Collected data:
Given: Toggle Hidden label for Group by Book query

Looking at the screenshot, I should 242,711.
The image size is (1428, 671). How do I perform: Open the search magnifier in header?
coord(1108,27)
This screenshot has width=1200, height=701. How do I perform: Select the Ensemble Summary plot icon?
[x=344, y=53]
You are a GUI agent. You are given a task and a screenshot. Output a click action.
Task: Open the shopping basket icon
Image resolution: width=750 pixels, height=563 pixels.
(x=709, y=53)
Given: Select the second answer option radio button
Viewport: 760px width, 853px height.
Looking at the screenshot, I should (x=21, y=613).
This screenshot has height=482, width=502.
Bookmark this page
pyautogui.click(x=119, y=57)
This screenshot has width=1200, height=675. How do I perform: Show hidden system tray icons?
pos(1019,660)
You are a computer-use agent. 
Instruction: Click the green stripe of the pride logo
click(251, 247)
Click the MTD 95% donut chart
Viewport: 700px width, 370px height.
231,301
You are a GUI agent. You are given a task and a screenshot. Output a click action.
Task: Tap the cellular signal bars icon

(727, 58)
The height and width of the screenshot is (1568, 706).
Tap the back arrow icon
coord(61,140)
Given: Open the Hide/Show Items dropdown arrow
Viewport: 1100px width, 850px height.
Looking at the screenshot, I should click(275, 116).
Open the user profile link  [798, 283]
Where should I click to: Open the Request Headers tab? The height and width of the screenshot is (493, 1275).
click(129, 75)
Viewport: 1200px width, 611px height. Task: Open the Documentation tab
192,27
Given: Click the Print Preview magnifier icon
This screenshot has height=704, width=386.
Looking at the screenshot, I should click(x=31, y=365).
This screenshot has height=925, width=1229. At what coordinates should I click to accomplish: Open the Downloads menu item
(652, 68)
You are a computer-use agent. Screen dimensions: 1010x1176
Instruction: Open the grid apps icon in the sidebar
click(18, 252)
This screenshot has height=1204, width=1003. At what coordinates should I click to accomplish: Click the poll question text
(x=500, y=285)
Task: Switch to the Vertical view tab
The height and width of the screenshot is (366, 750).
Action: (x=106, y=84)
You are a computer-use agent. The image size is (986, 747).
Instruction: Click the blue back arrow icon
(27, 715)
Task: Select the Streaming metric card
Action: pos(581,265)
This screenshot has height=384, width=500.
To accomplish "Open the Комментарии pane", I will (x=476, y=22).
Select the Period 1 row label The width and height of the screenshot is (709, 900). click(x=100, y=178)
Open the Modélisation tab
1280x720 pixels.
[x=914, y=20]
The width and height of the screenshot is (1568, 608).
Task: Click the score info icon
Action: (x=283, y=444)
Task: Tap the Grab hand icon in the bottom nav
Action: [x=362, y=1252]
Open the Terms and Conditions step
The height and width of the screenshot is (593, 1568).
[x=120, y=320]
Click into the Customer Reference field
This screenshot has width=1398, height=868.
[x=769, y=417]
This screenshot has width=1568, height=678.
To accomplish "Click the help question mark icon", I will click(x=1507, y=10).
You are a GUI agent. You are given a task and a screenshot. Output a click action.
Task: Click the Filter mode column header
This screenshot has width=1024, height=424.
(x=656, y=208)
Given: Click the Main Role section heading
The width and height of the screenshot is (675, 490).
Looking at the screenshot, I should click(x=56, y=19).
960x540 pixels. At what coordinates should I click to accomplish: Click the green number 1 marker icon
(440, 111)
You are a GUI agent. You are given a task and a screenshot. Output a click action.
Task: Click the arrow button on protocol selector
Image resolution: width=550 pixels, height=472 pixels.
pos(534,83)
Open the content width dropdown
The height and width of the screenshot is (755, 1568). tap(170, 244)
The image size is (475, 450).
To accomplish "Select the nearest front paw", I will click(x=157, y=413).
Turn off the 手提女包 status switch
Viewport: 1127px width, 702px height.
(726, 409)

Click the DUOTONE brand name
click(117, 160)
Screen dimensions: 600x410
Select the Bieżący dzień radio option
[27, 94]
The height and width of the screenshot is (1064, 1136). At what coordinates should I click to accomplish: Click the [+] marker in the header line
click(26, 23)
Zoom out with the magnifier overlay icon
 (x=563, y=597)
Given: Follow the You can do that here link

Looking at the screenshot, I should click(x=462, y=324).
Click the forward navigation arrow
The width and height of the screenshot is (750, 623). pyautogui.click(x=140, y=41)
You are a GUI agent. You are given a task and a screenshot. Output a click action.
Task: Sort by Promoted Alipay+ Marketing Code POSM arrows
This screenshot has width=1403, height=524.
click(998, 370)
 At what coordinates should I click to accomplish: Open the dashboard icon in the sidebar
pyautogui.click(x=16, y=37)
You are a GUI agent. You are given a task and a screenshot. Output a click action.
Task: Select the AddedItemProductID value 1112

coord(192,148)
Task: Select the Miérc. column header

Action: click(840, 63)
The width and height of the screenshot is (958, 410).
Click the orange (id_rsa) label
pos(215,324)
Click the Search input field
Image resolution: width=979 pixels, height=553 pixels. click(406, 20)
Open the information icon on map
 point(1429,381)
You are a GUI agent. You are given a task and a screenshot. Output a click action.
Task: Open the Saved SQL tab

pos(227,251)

- _Task objective_: Read the data above and count the lines that include "button". Answer only with the count.

- _Written answer_: 2